Konovalchik opts out
After three tough seasons in a row, Alex Konovalchik has resigned as head football at Brooks School. Konovalchik cited the burden of coaching both football and wrestling and the difficulty of competing against schools which do much more recruiting in football than Brooks.
Brooks was 1-7 this past fall after suffering two straight winless seasons and he leaves with an 11-30 record in five years as head man. Brooks had one excellent season under Konovalchik, going 7-2 in 2009 and qualifying for the NE Prep Clark-Francis Bowl.
But standout back Jordan Johnson graduated from that team and headed to Brigham Young University, two-time Eagle-Tribune All-Star running back Andy Coke transferred to Andover High, where he enjoyed an outstanding two years, and the Green and White hasn’t been the same since.

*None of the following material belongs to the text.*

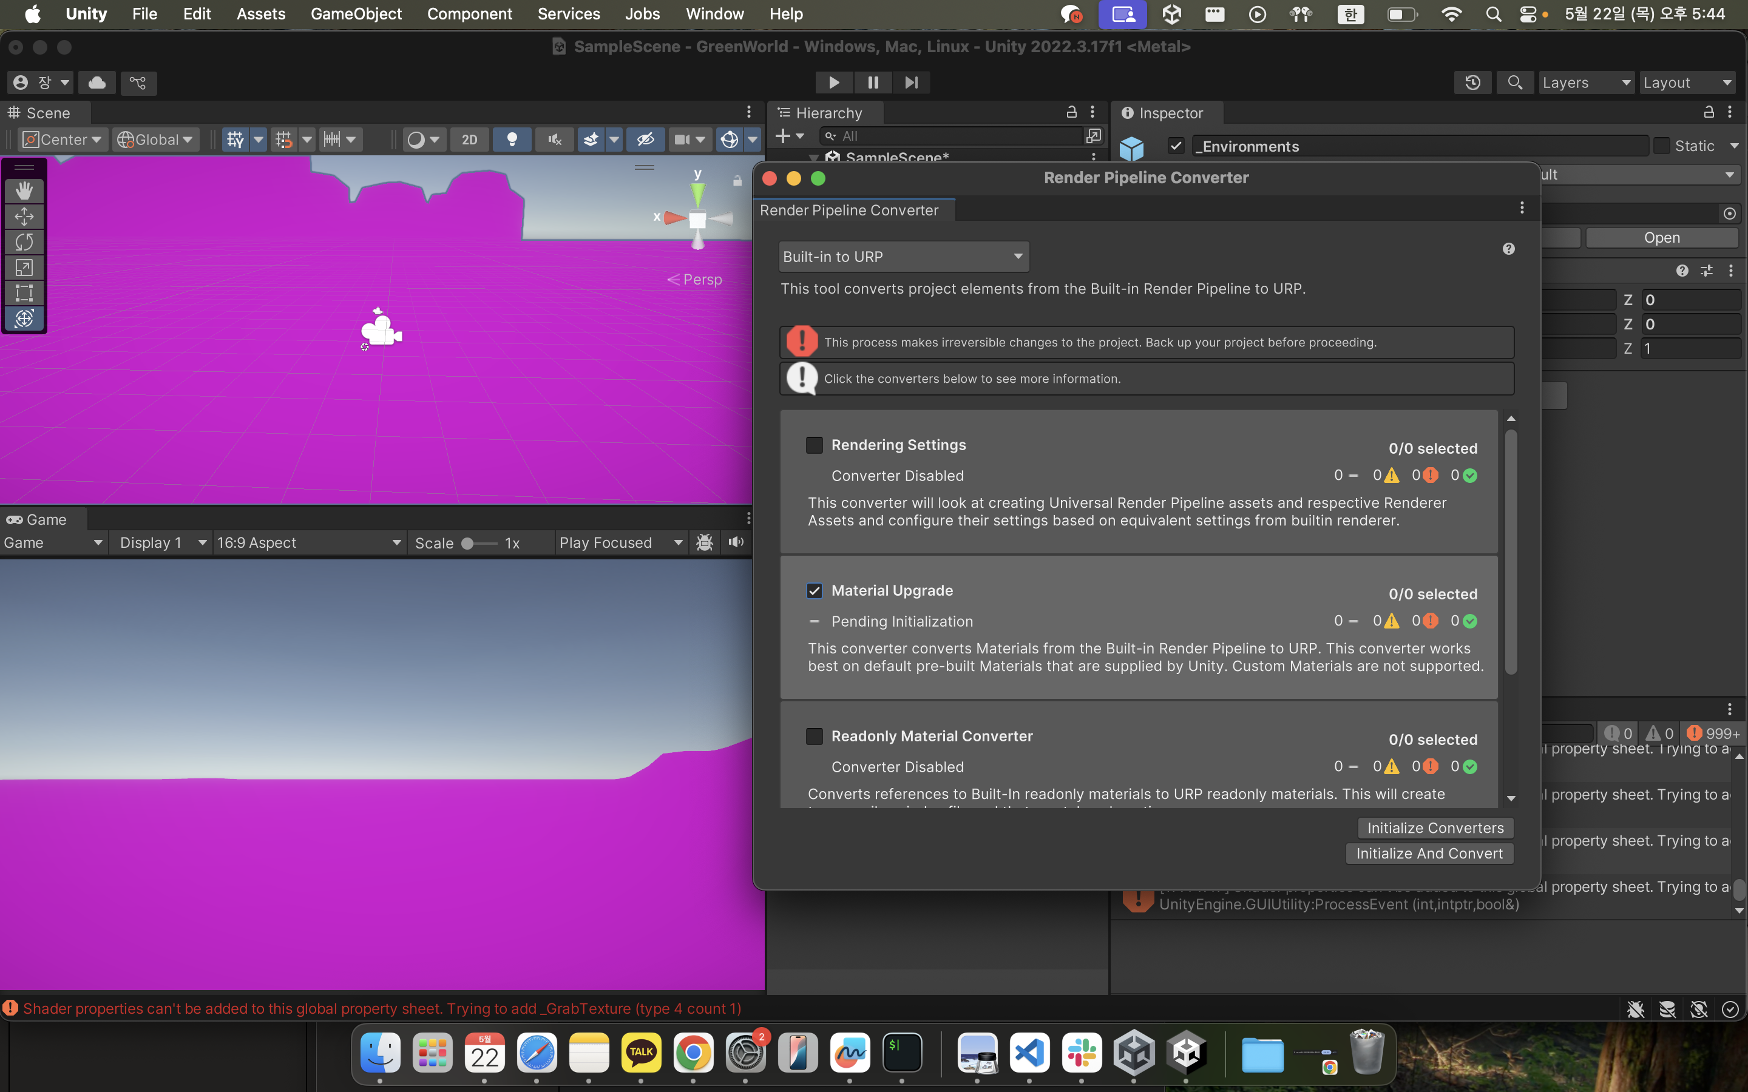Switch to the Hierarchy tab
The width and height of the screenshot is (1748, 1092).
pos(828,113)
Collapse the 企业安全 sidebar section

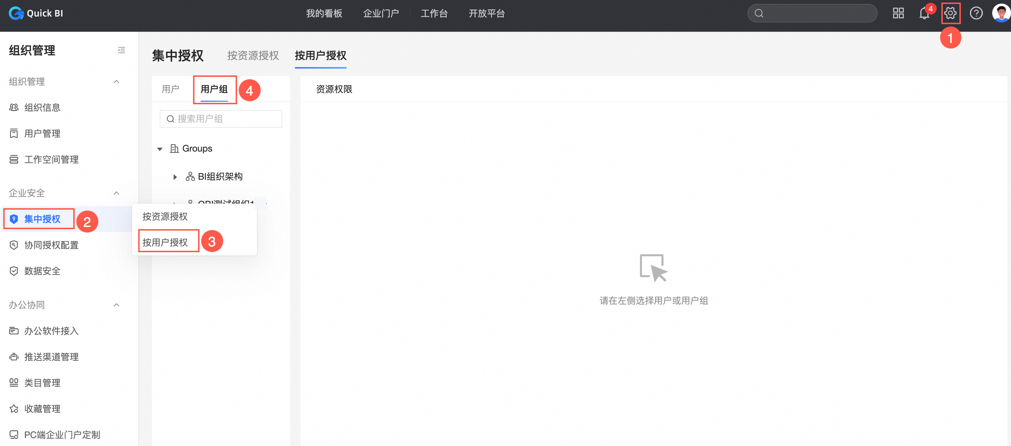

“It just got to be too much to do and it (losing) was tough on me,” said Konovalchik. “The program needs a new direction.”
Konovalchik has enjoyed considerable success coaching wrestling and will continue in that role. He has mentored two All-Americans in Kyle Harger and Sean Bilodeau and this year’s team includes stars Andrew Konovalchik, his son, and Nate Gibeley. Next year’s team will include another talented son, Nick Konovalchick.
Looking ahead to the future, Konovalchik left a promising backfield of underclassmen for the next coach in Geoff Fulgione, Chris Cervizzi and Coy Candelario. And his youngest son is also an outstanding football player.
Hillie to the end
Former Haverhill High football player Fred Blaisdell, who was a member of the 1955 state championship team, died last week. A Hillie to the end, he was always proud to have played for Haverhill High and, at his wake, his treasured varsity letter was displayed alongside his remains.
If you want a good family activity next New Year’s Eve and you like hockey, let me offer a suggestion — take in the annual Dec. 31 Manchester Monarchs home game. Not only is it a good brand of hockey, but the game is followed by the largest indoor fireworks display in New England to help bring in the new year. It’s great entertainment for young and old.